* [Consegna a]:
Tra le righe fornite, riscrivi quelle che vanno dalla riga con "The image size is (1217, 730)." fino alla riga con "Navigate to Contact" comprese, sostituendo "Open" con "Show" e lasciando tutto il resto invariato.

* [Brano scelto]:
Ad un tratto è stato come sentirsi in quelle scene dei film in cui ci sei tu, solo al centro di una stazione e tutto ruota intorno “senza mezzi termini”. Questa la sensazione al primo ascolto del brano d’esordio dal titolo “Termini”, del nuovo progetto musicale tutto made in sud del panorama indie-pop italiano, La Stazione.
INTERVISTANDO LA STAZIONE
Il vostro “ottimismo osceno” vi ha spinto ha mettervi in gioco e per citarvi sperare “in un ultimo treno”. L’essere giovani ragazzi del sud, quasi costretti a lasciare la propria terra per realizzare i propri sogni ha dato voce hai vostri testi e quindi al vostro
progetto?
Più che ottimismo, il nostro progetto è partito dall’esigenza di dare un pubblico più ampio possibile alla musica che nasceva dalle nostre esigenze comunicative. Avevamo queste canzoni e volevamo che chiunque potesse ascoltarle. Sicuramente l’essere tutti e tre fuorisede ha influito sulla nostra musica e sull’immaginario che abbiamo messo su. Lasciare casa per trovare realizzazione, dal punto di vista musicale e universitario, ha sicuramente contribuito all’idea di stazioni, partenze e arrivi ed è per forza di cose entrato a far parte del nostro progetto.
Curiosità: il riferimento tra il nome della band ed il luogo fisico della stazione Termini di Roma è pura coincidenza?

* [Consegna b]:
Elenca tutte le espressioni che nell'intervista compaiono tra virgolette.

* [Materiale fornito]:
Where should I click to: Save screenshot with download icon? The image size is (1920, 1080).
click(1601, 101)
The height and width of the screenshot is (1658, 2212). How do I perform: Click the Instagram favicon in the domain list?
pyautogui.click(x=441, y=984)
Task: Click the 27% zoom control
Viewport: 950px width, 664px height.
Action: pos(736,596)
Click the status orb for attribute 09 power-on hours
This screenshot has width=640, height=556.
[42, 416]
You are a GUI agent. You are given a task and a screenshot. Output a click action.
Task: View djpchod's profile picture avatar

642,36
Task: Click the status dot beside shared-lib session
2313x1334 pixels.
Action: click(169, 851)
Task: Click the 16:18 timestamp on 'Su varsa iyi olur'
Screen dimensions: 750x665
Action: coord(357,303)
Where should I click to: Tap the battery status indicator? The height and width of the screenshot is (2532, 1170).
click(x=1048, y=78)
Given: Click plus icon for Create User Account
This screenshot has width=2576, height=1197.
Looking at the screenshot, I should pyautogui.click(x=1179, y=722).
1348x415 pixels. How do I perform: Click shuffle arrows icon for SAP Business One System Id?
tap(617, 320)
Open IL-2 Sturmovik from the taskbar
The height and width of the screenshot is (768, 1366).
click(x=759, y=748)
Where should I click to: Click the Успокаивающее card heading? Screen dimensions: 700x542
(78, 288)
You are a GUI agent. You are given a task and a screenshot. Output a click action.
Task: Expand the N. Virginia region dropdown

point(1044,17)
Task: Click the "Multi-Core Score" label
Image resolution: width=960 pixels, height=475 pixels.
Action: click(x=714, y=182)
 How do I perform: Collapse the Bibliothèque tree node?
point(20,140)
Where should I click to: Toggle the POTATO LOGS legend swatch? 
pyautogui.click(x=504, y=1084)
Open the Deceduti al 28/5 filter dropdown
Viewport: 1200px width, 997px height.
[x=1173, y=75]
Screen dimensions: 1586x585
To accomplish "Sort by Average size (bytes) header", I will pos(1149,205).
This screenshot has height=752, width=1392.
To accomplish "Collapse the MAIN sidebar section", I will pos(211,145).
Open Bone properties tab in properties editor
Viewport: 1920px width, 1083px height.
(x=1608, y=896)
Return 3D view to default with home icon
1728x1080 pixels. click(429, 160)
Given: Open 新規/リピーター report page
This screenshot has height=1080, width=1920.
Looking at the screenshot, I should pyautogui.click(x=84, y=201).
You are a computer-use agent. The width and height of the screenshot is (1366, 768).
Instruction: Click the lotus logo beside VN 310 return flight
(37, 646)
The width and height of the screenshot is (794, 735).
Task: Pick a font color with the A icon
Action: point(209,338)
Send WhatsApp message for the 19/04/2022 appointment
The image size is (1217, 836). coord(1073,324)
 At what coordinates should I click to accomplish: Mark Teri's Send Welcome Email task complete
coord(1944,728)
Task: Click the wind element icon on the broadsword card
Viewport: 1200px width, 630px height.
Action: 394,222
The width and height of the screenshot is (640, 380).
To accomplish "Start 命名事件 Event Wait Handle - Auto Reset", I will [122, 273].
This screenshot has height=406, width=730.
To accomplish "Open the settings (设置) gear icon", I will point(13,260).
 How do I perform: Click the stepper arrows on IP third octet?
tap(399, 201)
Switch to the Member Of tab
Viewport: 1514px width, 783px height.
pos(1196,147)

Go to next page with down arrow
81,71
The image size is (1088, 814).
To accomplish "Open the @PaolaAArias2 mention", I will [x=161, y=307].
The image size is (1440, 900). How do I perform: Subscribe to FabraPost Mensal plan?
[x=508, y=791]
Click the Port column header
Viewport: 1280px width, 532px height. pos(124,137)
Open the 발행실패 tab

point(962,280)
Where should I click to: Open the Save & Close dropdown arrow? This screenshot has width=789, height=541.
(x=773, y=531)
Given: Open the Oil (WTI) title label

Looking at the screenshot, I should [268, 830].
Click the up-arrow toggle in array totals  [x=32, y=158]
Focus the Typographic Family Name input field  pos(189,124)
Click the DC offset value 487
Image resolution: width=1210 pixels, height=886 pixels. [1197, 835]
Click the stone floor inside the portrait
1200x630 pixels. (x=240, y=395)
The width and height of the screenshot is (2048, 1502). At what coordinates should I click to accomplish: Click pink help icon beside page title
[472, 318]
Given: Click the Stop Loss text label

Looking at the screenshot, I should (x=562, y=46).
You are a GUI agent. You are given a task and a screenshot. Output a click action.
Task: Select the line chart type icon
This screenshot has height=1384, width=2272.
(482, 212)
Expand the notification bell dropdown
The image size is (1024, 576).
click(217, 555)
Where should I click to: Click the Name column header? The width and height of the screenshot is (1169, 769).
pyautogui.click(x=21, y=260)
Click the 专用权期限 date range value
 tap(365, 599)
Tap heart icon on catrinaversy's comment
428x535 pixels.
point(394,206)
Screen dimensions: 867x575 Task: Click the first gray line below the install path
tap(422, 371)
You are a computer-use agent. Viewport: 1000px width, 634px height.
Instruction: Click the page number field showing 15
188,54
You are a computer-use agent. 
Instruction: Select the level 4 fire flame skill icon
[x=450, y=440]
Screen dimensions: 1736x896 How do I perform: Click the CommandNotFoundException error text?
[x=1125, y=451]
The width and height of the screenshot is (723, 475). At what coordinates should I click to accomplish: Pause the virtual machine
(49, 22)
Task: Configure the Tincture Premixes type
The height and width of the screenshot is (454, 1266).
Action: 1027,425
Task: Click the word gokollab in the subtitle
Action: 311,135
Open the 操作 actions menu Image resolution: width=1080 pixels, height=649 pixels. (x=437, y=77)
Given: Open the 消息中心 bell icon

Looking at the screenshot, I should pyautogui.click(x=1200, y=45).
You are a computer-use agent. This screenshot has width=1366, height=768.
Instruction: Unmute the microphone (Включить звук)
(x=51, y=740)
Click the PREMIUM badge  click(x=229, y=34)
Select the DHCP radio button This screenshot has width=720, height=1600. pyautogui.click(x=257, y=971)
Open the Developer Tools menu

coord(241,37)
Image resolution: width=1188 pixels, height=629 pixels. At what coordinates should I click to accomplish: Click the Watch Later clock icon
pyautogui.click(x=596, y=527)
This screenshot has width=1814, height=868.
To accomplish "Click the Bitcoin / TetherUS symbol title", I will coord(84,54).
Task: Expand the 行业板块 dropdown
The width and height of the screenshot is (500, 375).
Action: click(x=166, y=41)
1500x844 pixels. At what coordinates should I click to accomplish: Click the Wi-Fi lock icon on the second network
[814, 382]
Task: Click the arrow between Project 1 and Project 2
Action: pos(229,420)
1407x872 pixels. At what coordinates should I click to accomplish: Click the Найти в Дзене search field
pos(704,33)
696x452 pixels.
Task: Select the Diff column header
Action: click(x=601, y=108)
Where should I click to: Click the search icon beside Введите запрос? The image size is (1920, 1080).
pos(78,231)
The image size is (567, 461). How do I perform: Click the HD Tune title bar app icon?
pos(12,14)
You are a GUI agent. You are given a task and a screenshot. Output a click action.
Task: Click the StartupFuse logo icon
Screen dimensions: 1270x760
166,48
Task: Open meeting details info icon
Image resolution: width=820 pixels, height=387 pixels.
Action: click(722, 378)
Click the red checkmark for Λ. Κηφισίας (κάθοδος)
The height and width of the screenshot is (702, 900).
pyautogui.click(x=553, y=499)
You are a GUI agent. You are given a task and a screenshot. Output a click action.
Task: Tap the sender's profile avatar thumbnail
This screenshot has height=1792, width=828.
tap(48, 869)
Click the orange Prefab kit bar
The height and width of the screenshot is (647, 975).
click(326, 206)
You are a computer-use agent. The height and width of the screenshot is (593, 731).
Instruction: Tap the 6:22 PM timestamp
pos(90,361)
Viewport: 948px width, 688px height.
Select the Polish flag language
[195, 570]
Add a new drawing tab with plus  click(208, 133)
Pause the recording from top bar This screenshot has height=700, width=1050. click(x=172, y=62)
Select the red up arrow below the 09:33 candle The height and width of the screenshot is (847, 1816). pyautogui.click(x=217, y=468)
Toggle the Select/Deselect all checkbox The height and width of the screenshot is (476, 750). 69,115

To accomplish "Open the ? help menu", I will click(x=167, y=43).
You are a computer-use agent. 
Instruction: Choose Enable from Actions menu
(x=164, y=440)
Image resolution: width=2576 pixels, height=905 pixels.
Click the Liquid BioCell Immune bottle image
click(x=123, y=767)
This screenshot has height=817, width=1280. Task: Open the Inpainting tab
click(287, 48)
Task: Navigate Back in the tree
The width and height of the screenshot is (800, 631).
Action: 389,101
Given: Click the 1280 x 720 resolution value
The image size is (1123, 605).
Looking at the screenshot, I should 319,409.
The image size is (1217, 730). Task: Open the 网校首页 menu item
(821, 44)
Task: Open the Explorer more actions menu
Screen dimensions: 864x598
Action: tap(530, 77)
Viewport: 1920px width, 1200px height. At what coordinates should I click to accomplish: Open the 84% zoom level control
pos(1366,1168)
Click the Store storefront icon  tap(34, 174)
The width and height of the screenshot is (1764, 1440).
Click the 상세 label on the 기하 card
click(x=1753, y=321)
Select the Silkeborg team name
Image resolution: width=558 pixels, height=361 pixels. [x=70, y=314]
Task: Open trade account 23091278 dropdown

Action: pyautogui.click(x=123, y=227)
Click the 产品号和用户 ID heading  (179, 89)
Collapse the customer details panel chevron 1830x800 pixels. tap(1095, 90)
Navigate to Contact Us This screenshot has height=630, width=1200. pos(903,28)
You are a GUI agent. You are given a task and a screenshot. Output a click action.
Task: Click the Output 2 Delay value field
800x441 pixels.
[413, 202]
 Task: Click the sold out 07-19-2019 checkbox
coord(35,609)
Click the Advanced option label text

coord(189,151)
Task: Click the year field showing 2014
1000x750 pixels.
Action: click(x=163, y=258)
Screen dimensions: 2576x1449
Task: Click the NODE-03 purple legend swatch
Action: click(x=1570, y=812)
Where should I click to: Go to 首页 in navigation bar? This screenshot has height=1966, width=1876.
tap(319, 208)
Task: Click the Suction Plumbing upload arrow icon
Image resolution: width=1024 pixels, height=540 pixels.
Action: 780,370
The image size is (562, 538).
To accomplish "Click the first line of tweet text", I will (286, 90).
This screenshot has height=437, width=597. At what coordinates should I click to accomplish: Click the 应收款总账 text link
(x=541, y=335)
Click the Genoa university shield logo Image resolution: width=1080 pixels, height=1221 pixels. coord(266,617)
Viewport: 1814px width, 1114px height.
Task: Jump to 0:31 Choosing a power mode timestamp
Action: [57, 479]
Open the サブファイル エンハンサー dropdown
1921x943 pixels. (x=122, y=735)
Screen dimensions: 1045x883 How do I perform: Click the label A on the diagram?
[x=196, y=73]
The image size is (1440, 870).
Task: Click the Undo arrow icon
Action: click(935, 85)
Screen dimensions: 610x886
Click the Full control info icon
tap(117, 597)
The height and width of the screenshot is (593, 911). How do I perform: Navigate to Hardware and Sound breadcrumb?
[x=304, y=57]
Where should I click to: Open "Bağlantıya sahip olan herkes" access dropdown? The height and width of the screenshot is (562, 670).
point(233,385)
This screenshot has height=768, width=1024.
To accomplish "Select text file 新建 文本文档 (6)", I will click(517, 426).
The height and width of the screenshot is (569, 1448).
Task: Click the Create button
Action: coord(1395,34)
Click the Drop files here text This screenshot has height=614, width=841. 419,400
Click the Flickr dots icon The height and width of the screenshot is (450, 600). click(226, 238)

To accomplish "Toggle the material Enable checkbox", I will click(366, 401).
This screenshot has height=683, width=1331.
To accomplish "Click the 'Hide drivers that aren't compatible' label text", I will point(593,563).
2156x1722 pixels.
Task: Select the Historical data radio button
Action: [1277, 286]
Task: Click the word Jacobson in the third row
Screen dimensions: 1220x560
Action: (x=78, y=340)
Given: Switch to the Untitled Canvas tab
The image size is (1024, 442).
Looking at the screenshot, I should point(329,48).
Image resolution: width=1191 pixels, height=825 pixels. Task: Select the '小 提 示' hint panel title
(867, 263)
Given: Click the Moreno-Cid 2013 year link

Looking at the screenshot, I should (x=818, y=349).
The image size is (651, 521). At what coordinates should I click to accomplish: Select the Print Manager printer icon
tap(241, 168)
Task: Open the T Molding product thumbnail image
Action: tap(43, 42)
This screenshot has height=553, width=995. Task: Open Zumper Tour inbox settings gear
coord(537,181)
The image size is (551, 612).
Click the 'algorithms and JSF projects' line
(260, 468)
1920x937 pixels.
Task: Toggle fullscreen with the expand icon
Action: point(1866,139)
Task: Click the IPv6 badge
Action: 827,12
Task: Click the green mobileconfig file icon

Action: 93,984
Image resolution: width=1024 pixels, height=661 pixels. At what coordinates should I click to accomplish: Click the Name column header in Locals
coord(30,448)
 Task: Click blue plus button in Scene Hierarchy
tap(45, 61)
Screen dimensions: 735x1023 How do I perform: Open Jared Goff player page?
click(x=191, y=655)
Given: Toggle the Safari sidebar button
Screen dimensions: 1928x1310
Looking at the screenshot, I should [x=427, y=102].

* [Risposta scritta a]:
The image size is (1217, 730). Task: Show the 网校首页 menu item
(821, 44)
Task: Show the Explorer more actions menu
Screen dimensions: 864x598
Action: tap(530, 77)
Viewport: 1920px width, 1200px height. At what coordinates should I click to accomplish: Show the 84% zoom level control
pos(1366,1168)
Click the Store storefront icon  tap(34, 174)
The width and height of the screenshot is (1764, 1440).
Click the 상세 label on the 기하 card
click(x=1753, y=321)
Select the Silkeborg team name
Image resolution: width=558 pixels, height=361 pixels. [x=70, y=314]
Task: Show trade account 23091278 dropdown

Action: pyautogui.click(x=123, y=227)
Click the 产品号和用户 ID heading  (179, 89)
Collapse the customer details panel chevron 1830x800 pixels. tap(1095, 90)
Navigate to Contact Us This screenshot has height=630, width=1200. pos(903,28)

* [Risposta scritta b]:
“senza mezzi termini”
“Termini”
“ottimismo osceno”
“in un ultimo treno”